Although rapamycin (rapa) is a fungicide, it is now believed to possess the capacity to extend mammalian life span. Because rapamycin is insoluble in water, its study in the aqueous phase has been limited. We therefore solubilized rapamycin in isotonic buffer using reconstituted high-density lipoprotein containing V156K-apolipoprotein A-I (V156K-rHDL). Rapamycin (final concentration, 0.1 mg/mL) was solubilized in rHDL containing either wild-type (WT) or V156K-apoA-I (1 mg/mL of protein) prepared using the sodium cholate dialysis method. V156K-rHDL containing rapamycin (V156K-rapa-rHDL) had a slightly larger particle size than rapamycin-loaded WT-rHDL (WT-rapa-rHDL).
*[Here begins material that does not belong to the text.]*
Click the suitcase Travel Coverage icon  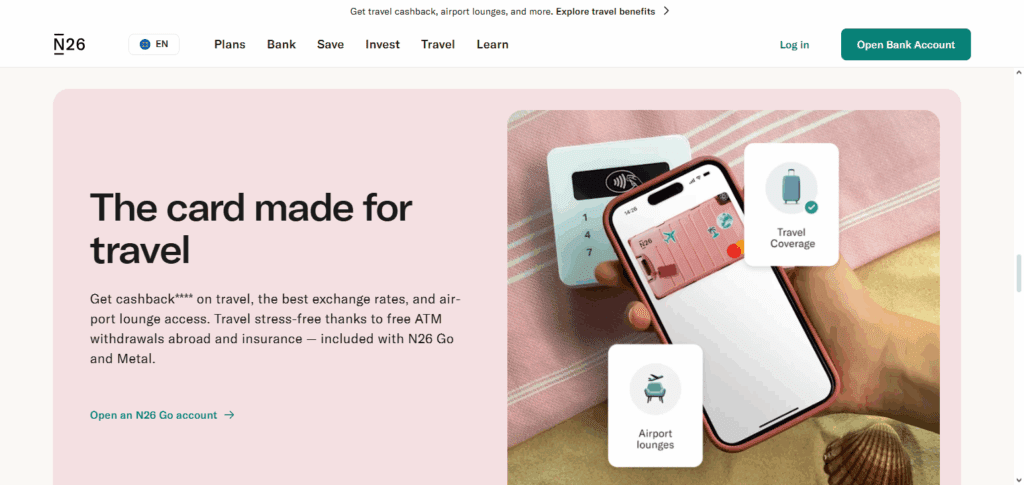[x=792, y=188]
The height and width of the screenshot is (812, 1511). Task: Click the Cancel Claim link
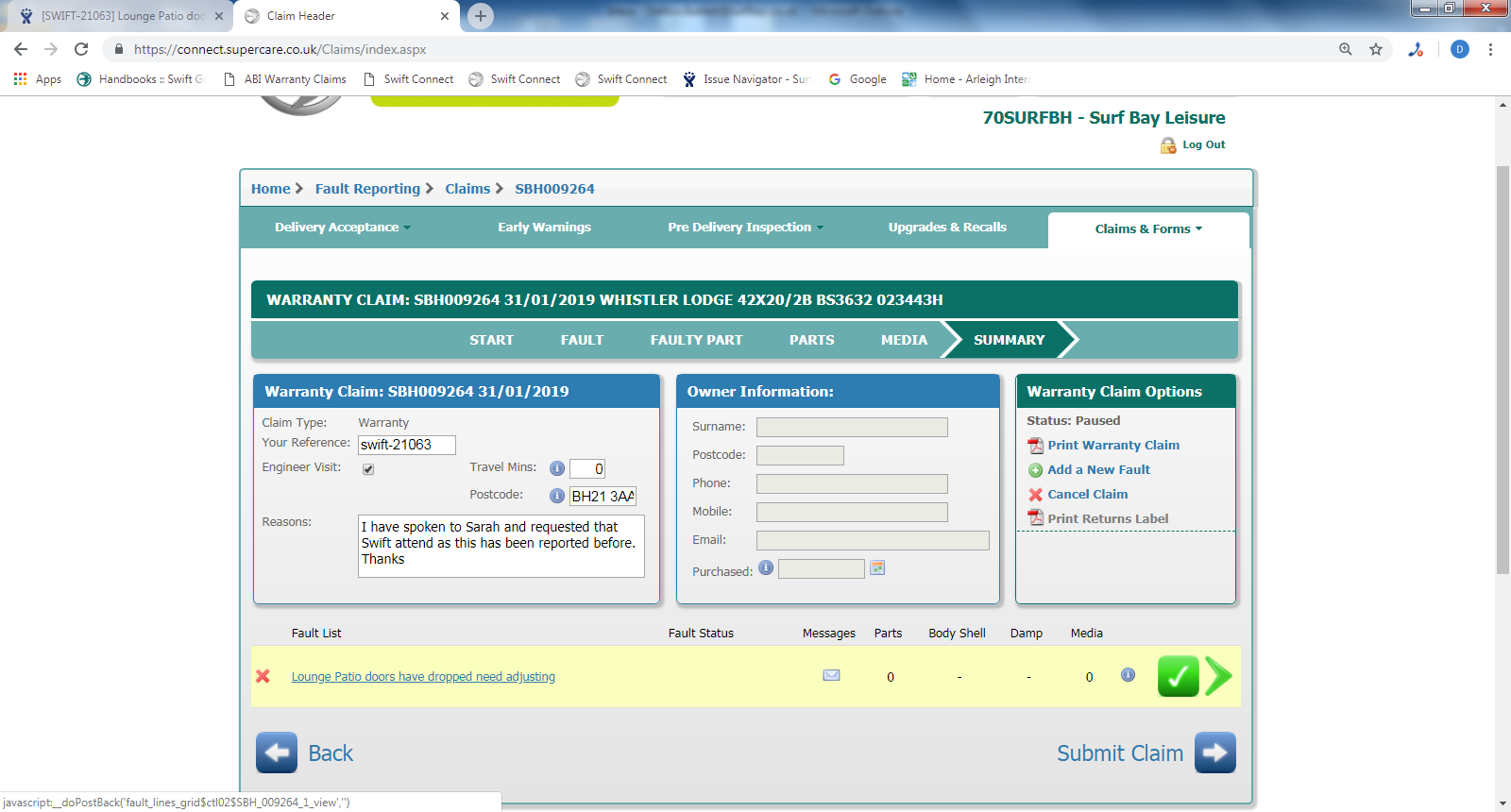[x=1087, y=495]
V156K-rapa-rHDL exhibited enhanced antioxidant ability, cholesteryl ester transfer protein inhibitory activity, and anti-atherosclerotic activity. Treatment with V156K-rapa-rHDL resulted in attenuation of senescence in human cells with increased cell survival and enhancement of tissue regenerative activities in zebrafish model compared with WT-rapa-rHDL or rHDL alone. © 2011 The Author.